▶ **LIST OF TASKS**:
a: According to the climate change blog post, what concentration of carbon dioxide did the atmosphere reach in 2020?
b: Using the reasons given in the climate change blog post, explain in one to three sentences why it judges the 2015 Paris Agreement inadequate.
c: Continue the climate change blog post from the point where it stops.

▶ **EXCERPTED TEXT**:
※

Published On: 1st November 2021Categories: Climate change, General

As politicians and protestors gather in Glasgow for the UN climate change conference, PILC senior solicitor Paul Heron blogs about the role strategic litigation should play within the mass movement required to tackle the climate emergency.

The latest report to the UN of the Intergovernmental Panel on Climate Change (IPCC) contains stark warnings—and calls the current situation faced by our planet a ‘Code Red.’ Without decisive action to cut greenhouse emissions, there is little prospect of keeping average global temperature increases down to the 1.5 or 2 degrees Celsius targeted in the 2015 COP21 Paris Agreement.

Paris was the first time an agreement had been reached on reducing carbon emissions. But the targets set there were not nearly ambitious enough. Major polluting industries like aviation and shipping were excluded from the legal agreement, which also lacked any clear mechanism for holding failing parties to account.

Above all, the Paris Agreement reflected the blind faith of many of its signatories in the free market and its mechanisms. The failure of COP21 is ultimately a failure of neoliberal economics—and a failure to appreciate that action against climate change needs to involve economic and social change on a systemic scale.

The reality of climate change

The last twelve to eighteen months have helped bring home the crushing reality of the climate crisis. Flooding and hurricanes have affected hundreds of thousands of people across the world, while wildfires in Greece and Turkey led the news in the summer of 2021. The fires in Greece were made worse by domestic austerity and the European Union’s (EU) pro-corporate policies.

In Siberia and the Russian Far East, even bigger fires raged over a vast area, with smoke detected as far north as the North Pole. In Madagascar, a major drought left 1.1 million people without food, with aid agencies calling the disaster the first famine caused solely by climate change.

Estimates of the number of people likely to be displaced as a result of climate change vary dramatically. The most cited figure suggests that by 2050, 143 million people will have been forced to migrate as a result of failed harvests, droughts and flooding. Another study estimates that by 2100 some two billion people may be climate refugees.

The IPCC is not alone in calling for immediate and decisive action from governments. In June 2021 the United Nations’ World Meteorological Organisation called 2021 ‘a make-or-break year for climate action’, noting that ‘the window to prevent the worst impacts of climate change—which include ever more frequent more intense droughts, floods and storms—is closing rapidly.’

In 2020, the concentration of carbon dioxide in the atmosphere reached 417 parts per million, a level not seen since the Pliocene era three to five million years ago, when global temperatures were between 1.8 to 3.6 degrees higher than today. Internationally 2020 tied with 2016 as the warmest year on record—and in Europe it was the hottest year ever. The time to act was yesterday, yet world leaders tied to the global neo-liberal model are incapable of acting.

※

▶ **RECORDS SHOWN**:
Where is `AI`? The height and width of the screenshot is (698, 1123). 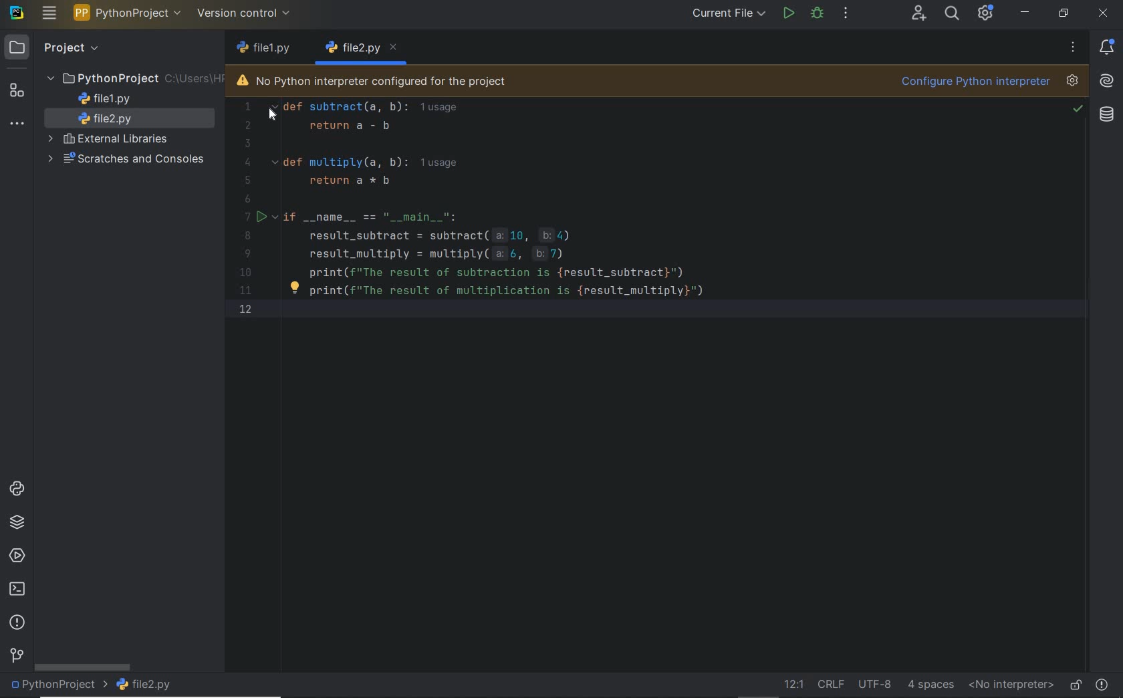 AI is located at coordinates (1107, 82). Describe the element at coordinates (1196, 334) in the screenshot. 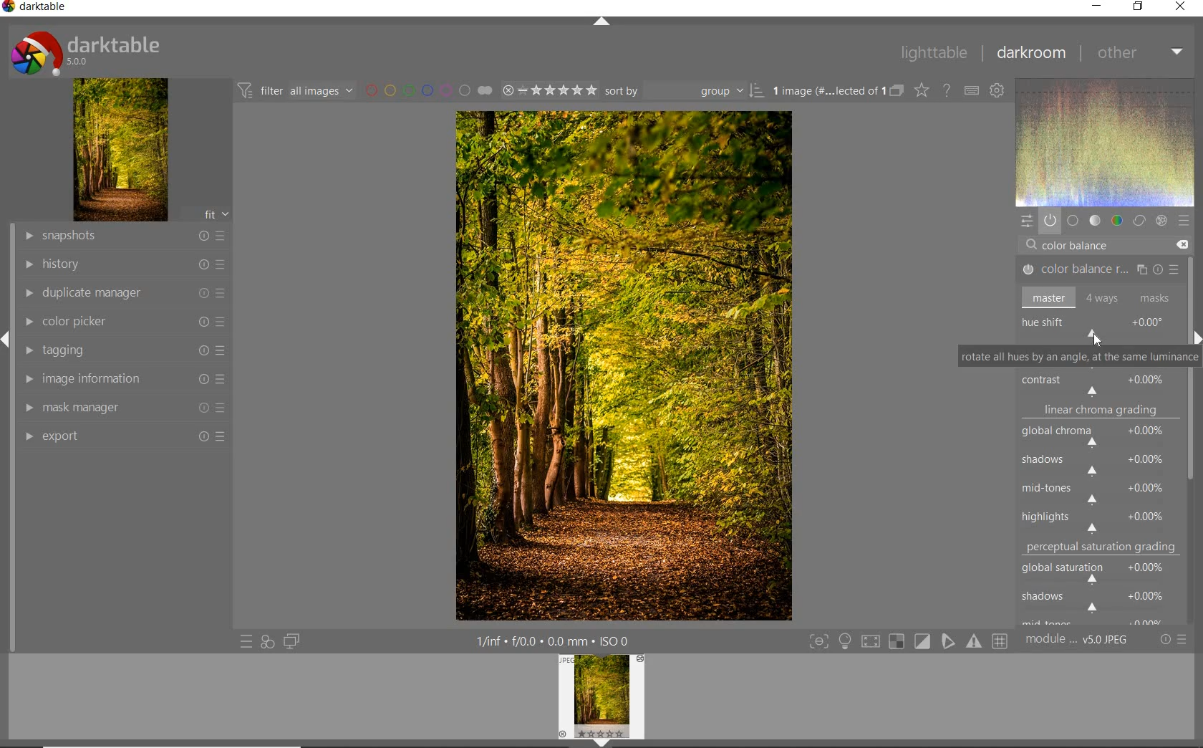

I see `expand/collapse` at that location.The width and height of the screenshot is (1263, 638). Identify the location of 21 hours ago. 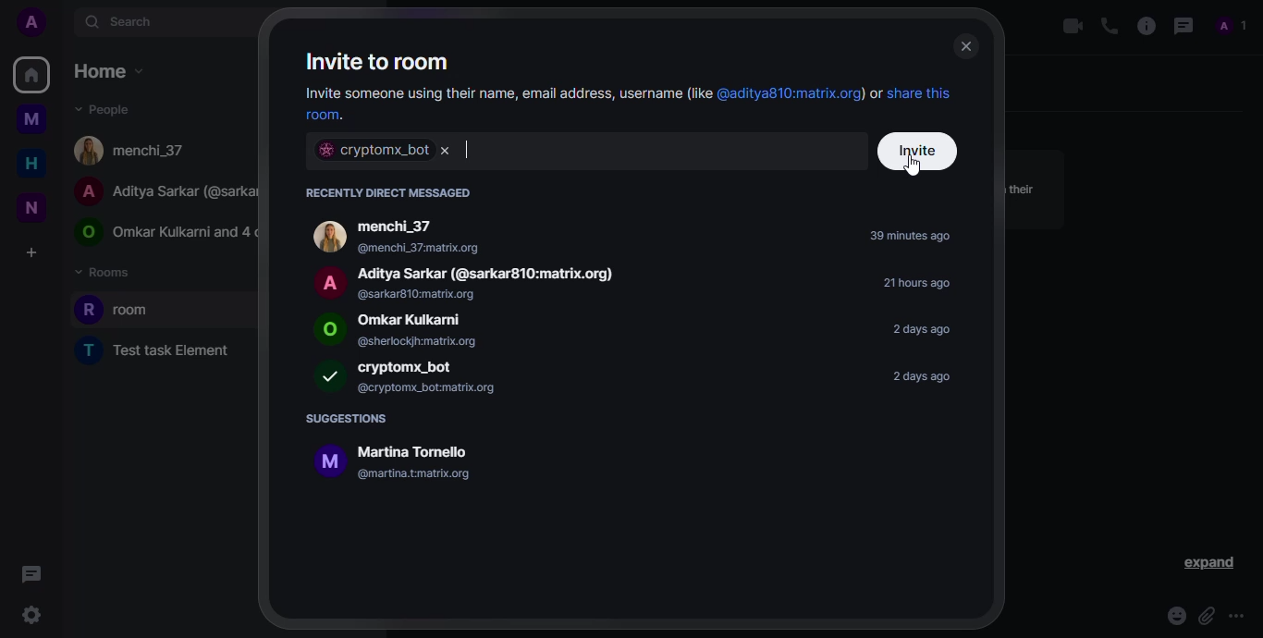
(918, 284).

※

▶ **RESPONSES BY TASK**:
a: 417 parts per million.

b: The post states that the Paris targets were not nearly ambitious enough, that major polluting industries such as aviation and shipping were excluded, and that the agreement lacked any clear mechanism for holding failing parties to account. Above all, it attributes the failure to its signatories' blind faith in the free market and their failure to see that tackling climate change requires systemic economic and social change.

c:
A systemic failure

A key reason why intergovernmental efforts to address climate change continue to fail is that their principal strategies are rooted in the current economic system. The solutions so far offered through COP primarily involve emissions-trading schemes, or carbon offsetting.

Such schemes are grounded in a profit-driven system that ties corporate interests to climate solutions. Corporations are centrally motivated by profit, not by dealing with climate change—and it is no secret that 100 companies are responsible for 71% of global emissions causing global warming. Yet the market is effectively being trusted to solve environmental problems. There is no evidence that such an approach works, but plenty of evidence that it is failing.

The idea that natural resources—land, air, forests, water—can and should be turned into commodities encapsulates is wrong with the neoliberal economic model.

Can law and strategic litigation save the planet?

Lawyers have a role in holding power to account around climate change. Organisations such as Client Earth and Plan B are increasingly bringing legal challenges, with varying degrees of success. But individual casework, even where undertaken strategically to raise awareness or stop a piece of legislation in its tracks, is likely to achieve only temporary success.

It is our view that litigation as a strategy of resistance needs to be embedded within the environmental movement. For one thing, and as Michael Ratner of the Center for Constitutional Rights has pointed out: ‘[W]ithout pressure from social movements its harder to win in courts.’[1]

Litigation is one tactic among others that campaigners can draw on. It has an important part to play but should always be subordinate to the broader interests and strategy of the movement.

Building an alternative

The COP has faced many protests over the years, with the Copenhagen and Paris versions seeing protest on a global scale. COP26 represents a huge opportunity to galvanise the new mass movement against climate change that has emerged since 2019.

Young people, poor countries and the working class will bear the brunt of emissions-related climate change. Marginalised communities, trade unions and people from the Global South must therefore be central to the new environmental alliance. Since time is not on our side, the work of building such a movement needs to be done now—with lawyers playing a modest but strategic role.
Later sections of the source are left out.